Aaron with reference to your question and diagram: imagine a voltmeter or oscilloscope connected at the mosfet drain. Or at the top of the resistor where it connects to the positive rail. When the gate signal is ON and the mosfet is conducting, what is the voltage at these points? When the gate signal is OFF and the mosfet is NOT conducting, what is the voltage at these points

When the mosfet is conducting the voltage at those points is LOW, not high. When the voltage at those points is HIGH the mosfet is not conducting, it is off. Joit's trace shows the voltage going HIGH at the mosfet drain for short periods. The transistor is OFF at these times. just hook up a bulb like I have done. Try it!


.
Slow the freqs down, and think about what you are seeing. Carefully.

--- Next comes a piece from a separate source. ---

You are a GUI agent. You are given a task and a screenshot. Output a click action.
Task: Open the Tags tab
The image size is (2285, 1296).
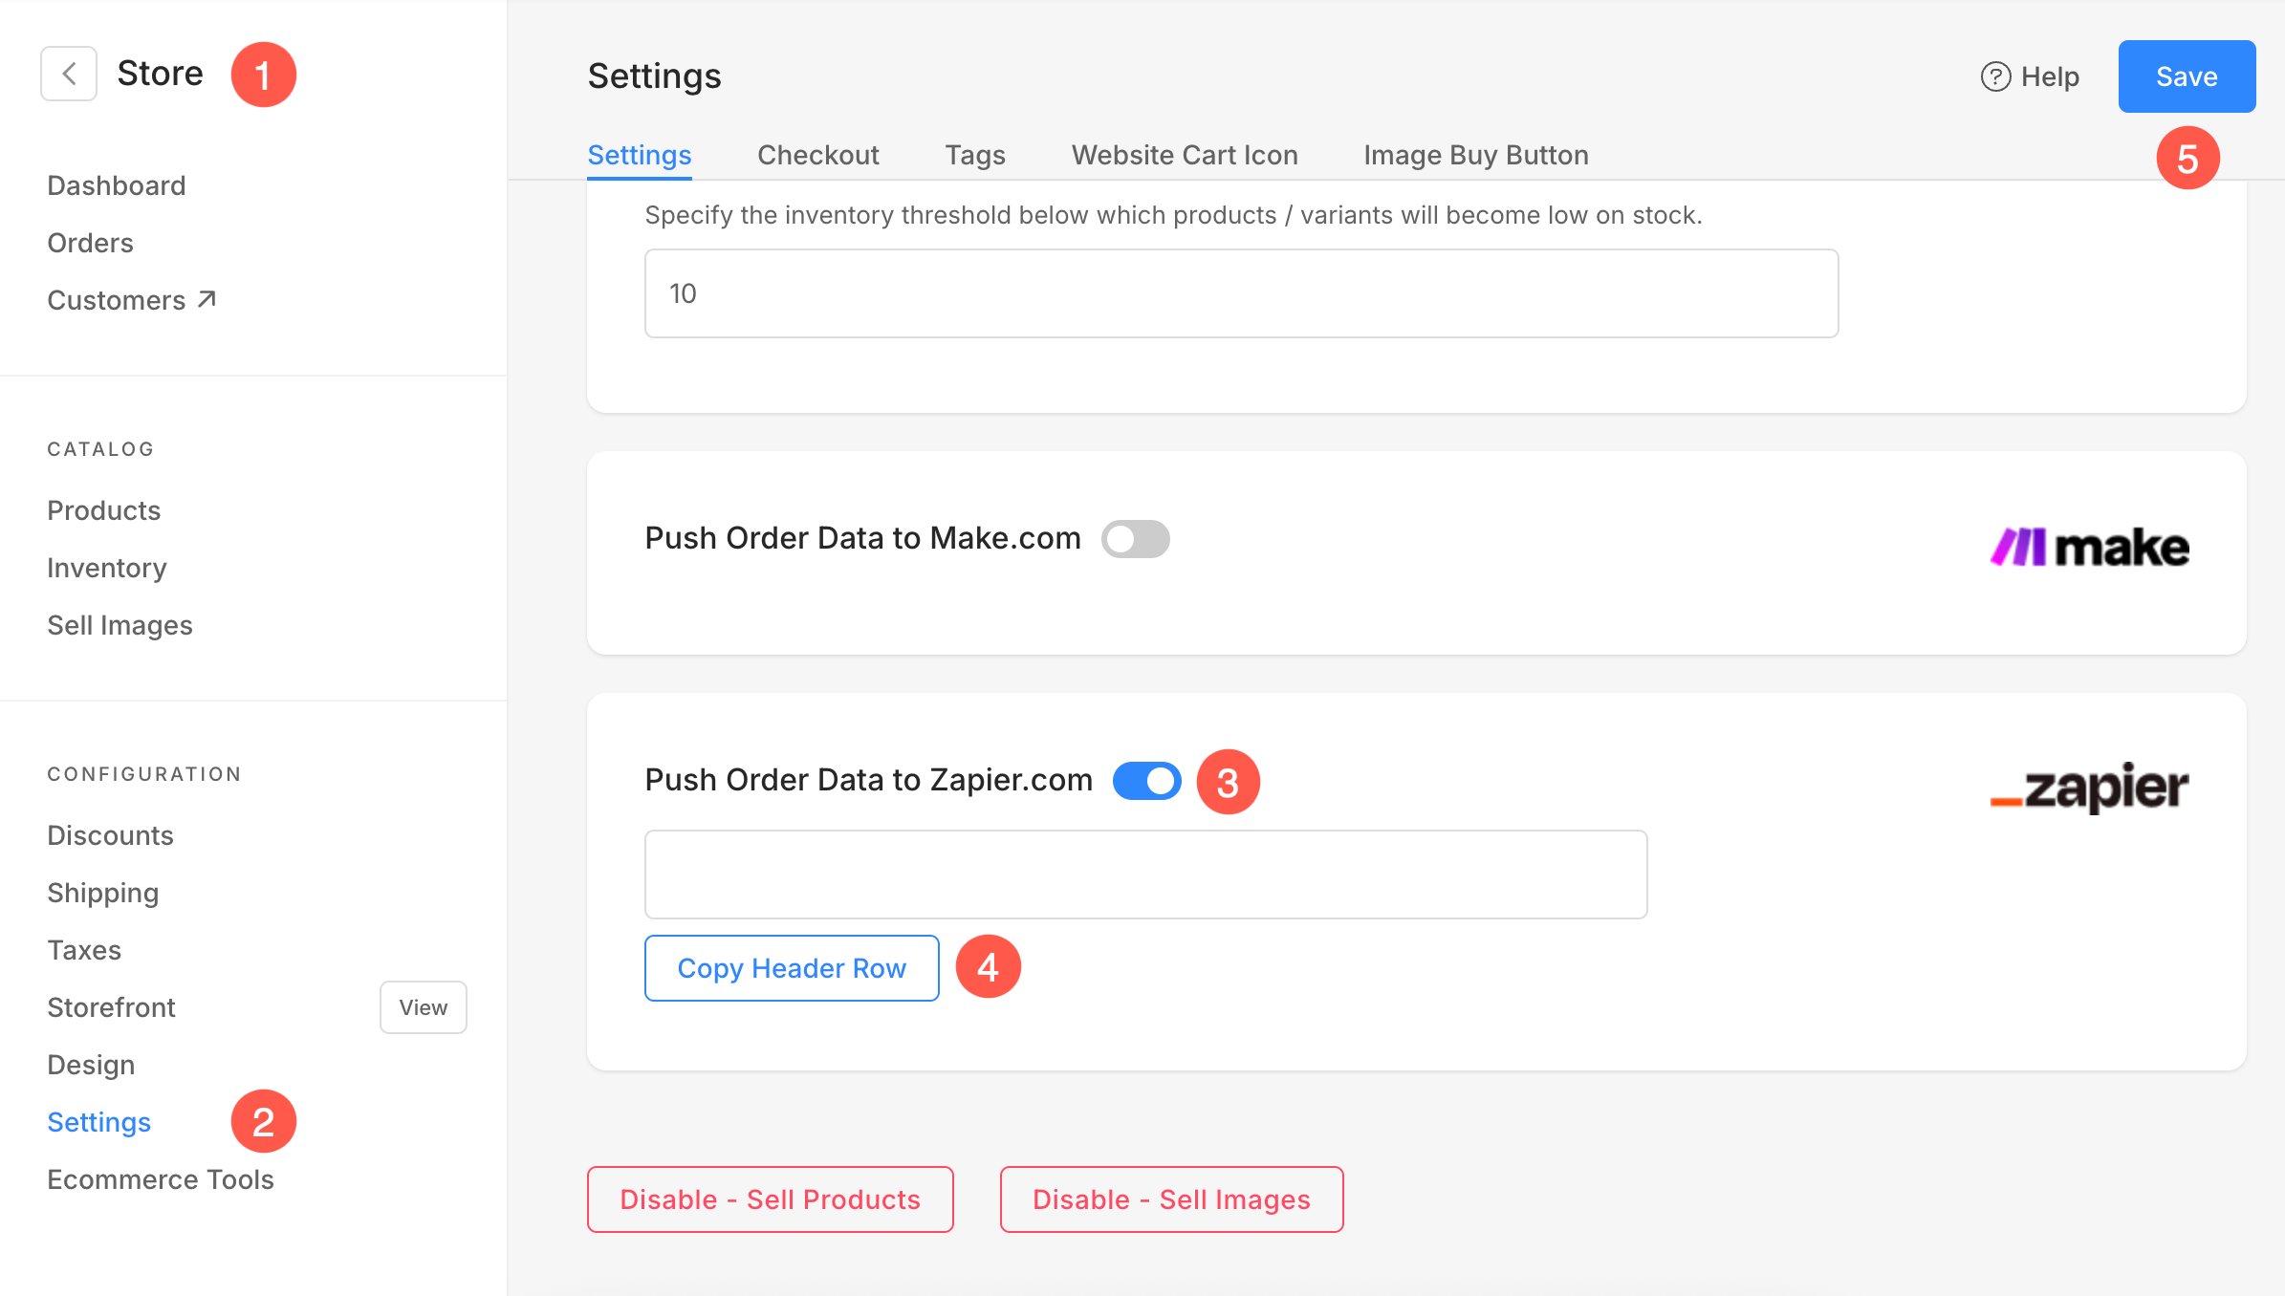[x=975, y=155]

Aaron the drawing is fine, and yes, as shown the mosfet STATE (on or off) clearly exactly follows the gate drive state: ON is ON, for sure. But that's not the issue: the issue is HOW LONG it's on, and how that on time is measured. If you are looking at the Point A in Ainslie's circuit or the drain of the mosfet in your diagram, the VOLTAGE that the scope is measuring--what it uses to give the duty cycle figure...that voltage is HIGH when the MOSFET ( and the light) IS OFF. Use that exact circuit and put a meter in the exact place Rosemary does. Push that button and tell us what the voltage is on your meter.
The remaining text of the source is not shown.